> Extract:
Persistence and redeploy

When you start a saga, Warden saves the chosen agent_adapter on each step row. Deploy a new manifest version and start a fresh run to pick up a different strategy — running sagas keep what they started with.

Connecting workers to steps

Each step points at a worker with worker (name) and worker_version. Steps don't declare their own namespace — Warden uses the parent saga's namespace to look up (namespace, worker, worker_version). Cross-namespace references fail when you deploy. Deploy workers before sagas: Manifests and artifacts → Deploy order matters.

Later sections add tools.allow, resources.allow, with, and other fields to these same steps. Worker manifests define LLM and MCP config — see Worker manifests.

Tool allowlists

tools.allow lists the MCP tools a step may call. The worker rejects any tool not on the list.

Step kind	Allowlist rule
`reason`	Zero or more tools — list every tool the agent is allowed to use
`commit`	Exactly one tool — the side effect to execute

The worker manifest declares which MCP servers exist (tool_sources on the worker definition). The saga step declares what this step may use. When the step runs, the worker connects to those sources, discovers tool ids from the MCP server, and loads only the names in tools.allow. Execution strategy (react vs simple) is set per reason step — see Reason step execution (agent-adapter).

On a commit step, there is no agent loop. The worker calls the one allowed tool directly, using arguments from the step's with bindings.

Names must match MCP tool ids exactly. If a listed tool is not exposed by the connected server, the step fails at runtime — Warden does not probe MCP connectivity when you deploy. See Worker manifests for tool_sources and MCP and tools for the full execution model.

steps:
  - id: triage
    name: Triage open issues
    kind: reason
    worker: github-demo-worker
    worker_version: "1.0.0"
    prompt: triage.j2
    tools:
      allow:
        - name: list_issues
        - name: issue_read

  - id: post-comment
    name: Post triage comment
    kind: commit
    worker: github-demo-worker
    worker_version: "1.0.0"
    tools:
      allow:
        - name: add_issue_comment

Resource allowlists (`resources.allow`)

Optional on react reason steps when the agent needs read-only MCP context (policy text, profile records) before or during tool calls. Incompatible with agent-adapter: simple. Commit steps have no ReAct loop, so resources.allow is rarely useful there.

Each entry under resources.allow requires a uri (and optional description). URI templates may include {placeholders} — the worker binds each placeholder to a resolved with value when the agent calls the virtual read_resource tool. Do not list read_resource in tools.allow; the worker injects it when this block is non-empty.

  - id: review-risk
    kind: reason
    worker: risk-worker
    worker_version: "1.0.0"
    prompt: review.j2
    with:
      customer_id:
        from: $.input.customer_id
    resources:
      allow:
        - uri: "file:///policies/fraud-v3.md"
        - uri: "postgres://risk/profiles/{customer_id}"
    tools:
      allow:
        - name: score_transaction

The worker must have MCP tool_sources — resource reads go through connected MCP servers, not arbitrary filesystem paths on the engine host. For traversal rules, parameterized URI matching, and how read_resource fits the ReAct loop, see MCP and tools → Resource allowlists.

Stored items from a collection:
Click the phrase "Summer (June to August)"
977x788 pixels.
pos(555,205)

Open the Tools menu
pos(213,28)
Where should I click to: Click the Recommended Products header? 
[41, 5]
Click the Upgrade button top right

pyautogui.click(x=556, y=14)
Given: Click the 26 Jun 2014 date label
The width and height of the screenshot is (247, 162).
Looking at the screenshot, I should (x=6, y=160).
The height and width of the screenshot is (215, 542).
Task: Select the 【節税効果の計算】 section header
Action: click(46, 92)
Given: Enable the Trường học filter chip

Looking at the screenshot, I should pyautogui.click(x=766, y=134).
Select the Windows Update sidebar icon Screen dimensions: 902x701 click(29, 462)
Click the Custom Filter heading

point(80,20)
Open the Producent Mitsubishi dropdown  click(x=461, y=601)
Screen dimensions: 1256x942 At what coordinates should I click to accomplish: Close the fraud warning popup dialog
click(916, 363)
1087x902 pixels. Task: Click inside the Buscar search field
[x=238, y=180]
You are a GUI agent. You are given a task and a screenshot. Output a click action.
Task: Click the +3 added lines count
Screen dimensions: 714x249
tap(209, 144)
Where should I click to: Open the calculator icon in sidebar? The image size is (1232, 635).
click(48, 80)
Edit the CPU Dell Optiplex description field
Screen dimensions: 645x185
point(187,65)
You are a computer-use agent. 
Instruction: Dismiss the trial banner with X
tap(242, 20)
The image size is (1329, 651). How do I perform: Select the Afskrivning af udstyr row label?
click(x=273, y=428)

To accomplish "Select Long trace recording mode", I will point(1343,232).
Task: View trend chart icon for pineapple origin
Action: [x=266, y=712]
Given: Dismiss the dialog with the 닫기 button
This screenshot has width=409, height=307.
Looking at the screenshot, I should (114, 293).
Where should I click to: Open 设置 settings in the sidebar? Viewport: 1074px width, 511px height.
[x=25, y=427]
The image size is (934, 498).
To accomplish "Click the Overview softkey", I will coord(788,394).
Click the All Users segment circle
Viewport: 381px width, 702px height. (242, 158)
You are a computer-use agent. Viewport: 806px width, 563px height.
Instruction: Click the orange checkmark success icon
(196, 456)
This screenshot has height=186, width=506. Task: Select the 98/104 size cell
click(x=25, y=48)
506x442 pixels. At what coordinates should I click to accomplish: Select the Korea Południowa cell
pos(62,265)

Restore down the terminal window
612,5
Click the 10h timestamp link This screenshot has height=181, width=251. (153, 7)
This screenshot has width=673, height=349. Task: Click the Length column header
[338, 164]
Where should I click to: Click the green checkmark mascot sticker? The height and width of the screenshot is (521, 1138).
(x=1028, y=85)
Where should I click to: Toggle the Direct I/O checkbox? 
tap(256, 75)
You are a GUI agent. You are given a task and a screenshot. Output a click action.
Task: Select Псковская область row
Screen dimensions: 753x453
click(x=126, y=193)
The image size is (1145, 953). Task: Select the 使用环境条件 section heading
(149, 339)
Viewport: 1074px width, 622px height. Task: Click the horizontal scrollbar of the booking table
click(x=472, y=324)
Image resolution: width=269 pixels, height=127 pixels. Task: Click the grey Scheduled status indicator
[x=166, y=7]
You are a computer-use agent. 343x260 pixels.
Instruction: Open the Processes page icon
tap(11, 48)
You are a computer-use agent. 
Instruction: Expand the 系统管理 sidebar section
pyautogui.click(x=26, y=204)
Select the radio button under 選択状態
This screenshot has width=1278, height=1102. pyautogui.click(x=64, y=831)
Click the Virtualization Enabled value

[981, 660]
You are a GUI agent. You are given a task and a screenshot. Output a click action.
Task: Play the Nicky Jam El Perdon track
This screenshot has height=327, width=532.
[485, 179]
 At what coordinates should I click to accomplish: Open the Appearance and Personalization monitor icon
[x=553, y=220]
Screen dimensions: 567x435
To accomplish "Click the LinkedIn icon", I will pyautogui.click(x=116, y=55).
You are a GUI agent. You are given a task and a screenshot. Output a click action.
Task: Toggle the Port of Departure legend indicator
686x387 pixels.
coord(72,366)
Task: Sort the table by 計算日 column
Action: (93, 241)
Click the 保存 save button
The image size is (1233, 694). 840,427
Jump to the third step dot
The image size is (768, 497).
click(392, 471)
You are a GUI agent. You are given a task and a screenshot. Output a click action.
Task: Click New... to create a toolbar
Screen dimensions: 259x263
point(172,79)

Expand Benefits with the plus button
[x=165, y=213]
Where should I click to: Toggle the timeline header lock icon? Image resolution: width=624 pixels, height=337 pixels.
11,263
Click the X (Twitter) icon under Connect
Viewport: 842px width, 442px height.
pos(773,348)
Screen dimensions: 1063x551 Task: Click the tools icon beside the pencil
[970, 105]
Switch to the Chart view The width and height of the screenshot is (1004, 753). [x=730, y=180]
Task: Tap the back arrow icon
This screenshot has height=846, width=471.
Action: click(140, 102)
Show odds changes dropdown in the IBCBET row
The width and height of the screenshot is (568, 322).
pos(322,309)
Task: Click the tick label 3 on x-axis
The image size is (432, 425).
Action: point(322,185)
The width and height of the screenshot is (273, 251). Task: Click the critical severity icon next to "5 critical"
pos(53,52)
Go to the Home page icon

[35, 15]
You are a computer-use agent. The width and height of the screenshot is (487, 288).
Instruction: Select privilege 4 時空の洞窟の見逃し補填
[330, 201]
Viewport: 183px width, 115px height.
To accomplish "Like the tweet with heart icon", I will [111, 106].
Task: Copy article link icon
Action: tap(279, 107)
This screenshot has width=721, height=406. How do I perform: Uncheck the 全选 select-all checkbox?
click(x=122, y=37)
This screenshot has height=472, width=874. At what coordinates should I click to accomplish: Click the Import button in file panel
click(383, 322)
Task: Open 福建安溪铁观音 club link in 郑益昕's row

> Task item A: Repeat word for word the part of the Warden saga steps extract running from "Names must match" down to "full execution model.".
> Task item B:
Answer these questions using the Warden saga steps extract.
(i) On what does Warden save the chosen agent_adapter when a saga is started?
(ii) How many tools must the allowlist of a commit step contain?
(iii) Which tool must not be listed in tools.allow on a step that uses resources.allow?

> Response box A:
Names must match MCP tool ids exactly. If a listed tool is not exposed by the connected server, the step fails at runtime — Warden does not probe MCP connectivity when you deploy. See Worker manifests for tool_sources and MCP and tools for the full execution model.

> Response box B:
(i) On each step row.
(ii) Exactly one.
(iii) read_resource.